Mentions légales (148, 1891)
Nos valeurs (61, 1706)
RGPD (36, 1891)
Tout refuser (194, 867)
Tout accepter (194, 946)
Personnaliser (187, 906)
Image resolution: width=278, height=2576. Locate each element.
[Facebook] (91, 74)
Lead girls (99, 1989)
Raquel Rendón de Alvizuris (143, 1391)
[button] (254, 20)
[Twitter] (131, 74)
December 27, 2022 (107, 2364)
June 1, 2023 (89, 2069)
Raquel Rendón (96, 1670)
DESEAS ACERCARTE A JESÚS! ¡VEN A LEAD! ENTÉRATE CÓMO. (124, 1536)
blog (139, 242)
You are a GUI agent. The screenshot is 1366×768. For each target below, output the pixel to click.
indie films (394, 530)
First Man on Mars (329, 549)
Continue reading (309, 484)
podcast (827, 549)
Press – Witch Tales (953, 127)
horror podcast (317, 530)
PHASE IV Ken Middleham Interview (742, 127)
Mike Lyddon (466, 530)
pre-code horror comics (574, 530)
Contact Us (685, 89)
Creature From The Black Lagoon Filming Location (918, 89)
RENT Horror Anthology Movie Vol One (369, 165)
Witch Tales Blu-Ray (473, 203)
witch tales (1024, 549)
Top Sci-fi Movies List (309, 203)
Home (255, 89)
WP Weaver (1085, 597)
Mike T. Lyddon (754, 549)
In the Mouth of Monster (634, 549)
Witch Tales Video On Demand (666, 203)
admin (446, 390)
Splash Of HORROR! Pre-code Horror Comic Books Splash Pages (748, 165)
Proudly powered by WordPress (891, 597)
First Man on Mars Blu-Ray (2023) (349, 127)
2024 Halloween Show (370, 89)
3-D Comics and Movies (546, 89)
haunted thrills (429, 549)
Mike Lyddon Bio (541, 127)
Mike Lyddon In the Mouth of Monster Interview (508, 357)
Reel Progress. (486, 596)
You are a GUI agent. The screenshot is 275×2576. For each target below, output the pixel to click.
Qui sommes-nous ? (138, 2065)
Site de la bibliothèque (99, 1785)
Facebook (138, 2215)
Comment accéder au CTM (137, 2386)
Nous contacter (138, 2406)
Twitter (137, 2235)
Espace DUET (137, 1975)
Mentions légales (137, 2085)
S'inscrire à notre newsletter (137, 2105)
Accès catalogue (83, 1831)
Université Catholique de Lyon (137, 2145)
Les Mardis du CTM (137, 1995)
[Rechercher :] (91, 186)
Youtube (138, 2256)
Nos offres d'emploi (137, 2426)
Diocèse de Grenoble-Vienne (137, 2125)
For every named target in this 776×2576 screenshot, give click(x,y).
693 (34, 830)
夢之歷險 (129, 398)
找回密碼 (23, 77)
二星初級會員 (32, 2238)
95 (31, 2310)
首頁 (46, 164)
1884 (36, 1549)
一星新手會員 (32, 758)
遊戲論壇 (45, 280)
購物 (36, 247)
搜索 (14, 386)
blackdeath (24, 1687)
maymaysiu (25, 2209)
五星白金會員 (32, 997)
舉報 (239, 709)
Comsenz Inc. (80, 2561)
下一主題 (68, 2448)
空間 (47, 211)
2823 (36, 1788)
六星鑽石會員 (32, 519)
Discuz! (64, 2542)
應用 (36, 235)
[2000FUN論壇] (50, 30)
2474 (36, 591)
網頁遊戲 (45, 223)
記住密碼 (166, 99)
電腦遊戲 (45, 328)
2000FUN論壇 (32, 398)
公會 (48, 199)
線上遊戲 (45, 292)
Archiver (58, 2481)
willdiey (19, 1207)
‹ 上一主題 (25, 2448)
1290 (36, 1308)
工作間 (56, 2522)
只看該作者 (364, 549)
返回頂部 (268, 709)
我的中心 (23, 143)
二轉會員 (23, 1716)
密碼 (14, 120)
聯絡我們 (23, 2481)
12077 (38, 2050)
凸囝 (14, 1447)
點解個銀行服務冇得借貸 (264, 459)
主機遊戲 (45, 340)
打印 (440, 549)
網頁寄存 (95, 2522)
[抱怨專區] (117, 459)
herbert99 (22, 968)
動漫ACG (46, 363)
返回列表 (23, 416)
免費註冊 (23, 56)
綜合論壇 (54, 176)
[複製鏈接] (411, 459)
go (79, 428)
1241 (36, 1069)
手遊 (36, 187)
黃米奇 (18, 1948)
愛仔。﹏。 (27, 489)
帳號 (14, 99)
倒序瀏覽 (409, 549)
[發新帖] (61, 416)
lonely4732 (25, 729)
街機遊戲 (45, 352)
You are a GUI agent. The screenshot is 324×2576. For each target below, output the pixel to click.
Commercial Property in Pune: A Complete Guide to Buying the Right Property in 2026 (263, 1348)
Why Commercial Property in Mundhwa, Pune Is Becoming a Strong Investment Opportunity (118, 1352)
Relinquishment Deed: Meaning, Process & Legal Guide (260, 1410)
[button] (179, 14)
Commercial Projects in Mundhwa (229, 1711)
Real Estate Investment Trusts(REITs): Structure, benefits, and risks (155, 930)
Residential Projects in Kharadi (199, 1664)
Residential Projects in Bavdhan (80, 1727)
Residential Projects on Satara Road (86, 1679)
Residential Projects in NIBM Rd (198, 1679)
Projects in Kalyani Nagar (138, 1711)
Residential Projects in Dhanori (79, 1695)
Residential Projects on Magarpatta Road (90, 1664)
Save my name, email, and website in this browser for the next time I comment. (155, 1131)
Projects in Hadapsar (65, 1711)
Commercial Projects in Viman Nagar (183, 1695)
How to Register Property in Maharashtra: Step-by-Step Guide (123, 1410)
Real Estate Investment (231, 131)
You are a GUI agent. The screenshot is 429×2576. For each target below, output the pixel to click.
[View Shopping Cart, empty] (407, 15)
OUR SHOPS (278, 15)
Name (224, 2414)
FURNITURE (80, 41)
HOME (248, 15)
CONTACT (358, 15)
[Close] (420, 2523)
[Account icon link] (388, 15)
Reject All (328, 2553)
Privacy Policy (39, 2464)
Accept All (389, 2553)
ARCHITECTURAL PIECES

- - - -

Exercise goal
List each line of the records that holds the string "Residential".

Exercise answer
Residential Projects in Kharadi (199, 1664)
Residential Projects in Bavdhan (80, 1727)
Residential Projects on Satara Road (86, 1679)
Residential Projects in NIBM Rd (198, 1679)
Residential Projects in Dhanori (79, 1695)
Residential Projects on Magarpatta Road (90, 1664)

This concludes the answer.